[Kenya] Securities lending and borrowing expected to enhance liquidity in capital markets
The Capital Markets Authority (CMA) has lauded the Cabinet Secretary to the National Treasury for the gazettment of the Capital Markets, Securities Lending, Borrowing and Short-Selling, Regulations 2017, which are expected to facilitate enhanced liquidity in the capital markets.
Speaking while confirming the new development, the CMA Chief Executive, Mr Paul Muthaura said, ‘’Making the Kenyan capital markets highly vibrant and liquid is a key priority for the capital markets industry and the Securities Lending, Borrowing and Short-Selling Regulations are expected to facilitate this’’.
Mr Muthaura further observed that this new development is one of the recommendations of a 2015 World Bank-supported study on the state of liquidity in Kenya which recommended several measures to improve liquidity.
Some of the proposals included: introduction of market makers, removal of pre-funding and pre-validation checks, introduction of circuit breakers instead of price bands, Securities Lending and Borrowing (SLB) and Short Selling.

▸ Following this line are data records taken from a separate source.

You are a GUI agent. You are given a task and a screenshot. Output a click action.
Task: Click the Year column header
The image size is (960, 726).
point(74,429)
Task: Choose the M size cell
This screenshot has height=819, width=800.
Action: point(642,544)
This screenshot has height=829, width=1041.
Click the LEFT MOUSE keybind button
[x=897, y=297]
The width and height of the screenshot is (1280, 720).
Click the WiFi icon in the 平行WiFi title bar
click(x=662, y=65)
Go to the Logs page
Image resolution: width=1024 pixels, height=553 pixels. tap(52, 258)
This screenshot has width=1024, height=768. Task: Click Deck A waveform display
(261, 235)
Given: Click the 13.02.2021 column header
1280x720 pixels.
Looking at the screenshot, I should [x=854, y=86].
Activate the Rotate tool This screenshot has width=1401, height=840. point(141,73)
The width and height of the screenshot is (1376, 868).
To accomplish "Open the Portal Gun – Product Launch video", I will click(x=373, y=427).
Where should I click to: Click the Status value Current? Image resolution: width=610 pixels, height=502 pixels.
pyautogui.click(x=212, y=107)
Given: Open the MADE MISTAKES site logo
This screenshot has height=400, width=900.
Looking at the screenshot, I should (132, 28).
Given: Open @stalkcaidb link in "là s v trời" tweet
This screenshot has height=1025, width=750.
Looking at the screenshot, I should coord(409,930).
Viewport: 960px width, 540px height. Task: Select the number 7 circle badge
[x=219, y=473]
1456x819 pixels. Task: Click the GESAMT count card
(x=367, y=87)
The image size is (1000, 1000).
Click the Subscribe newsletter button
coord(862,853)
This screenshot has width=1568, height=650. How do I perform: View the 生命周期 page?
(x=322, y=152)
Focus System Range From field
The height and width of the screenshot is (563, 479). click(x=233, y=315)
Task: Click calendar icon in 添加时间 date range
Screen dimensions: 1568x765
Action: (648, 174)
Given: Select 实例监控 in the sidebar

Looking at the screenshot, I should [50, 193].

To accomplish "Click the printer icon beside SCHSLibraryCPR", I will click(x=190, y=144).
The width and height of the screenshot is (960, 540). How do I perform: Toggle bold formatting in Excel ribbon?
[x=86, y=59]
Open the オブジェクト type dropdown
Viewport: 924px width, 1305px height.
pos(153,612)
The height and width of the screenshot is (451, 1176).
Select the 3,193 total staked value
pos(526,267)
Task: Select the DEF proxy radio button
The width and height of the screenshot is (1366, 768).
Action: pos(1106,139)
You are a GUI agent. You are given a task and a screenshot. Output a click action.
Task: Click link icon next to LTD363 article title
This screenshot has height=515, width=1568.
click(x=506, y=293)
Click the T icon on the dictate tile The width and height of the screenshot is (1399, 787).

Among the key initiatives which the World Bank Report recommended for immediate implementation was the introduction of Securities Lending and Borrowing (SLB) as well as Short Selling.
Mr Muthaura added that the initiative is aligned to the Authority’s mandate of promoting the development of Kenya’s capital market to be an investment destination of choice through facilitative regulation and innovation as anchored in the Strategic Plan (2013-2017) and Capital Market Master Plan (2014-2023).
He explained that in the pursuit of this mandate, CMA has been implementing regulatory reforms as well as introducing new products and services aimed at deepening, diversifying and strengthening the securities industry.
Recent developments include the publication of Policy Guidance Notes for Exchange Traded Funds & Policy Guidance Notes for Asset-Backed Securitization; the implementation of a cross-sectoral program on Islamic Finance development and the implementation of a new Code of Corporate Governance Practices among others.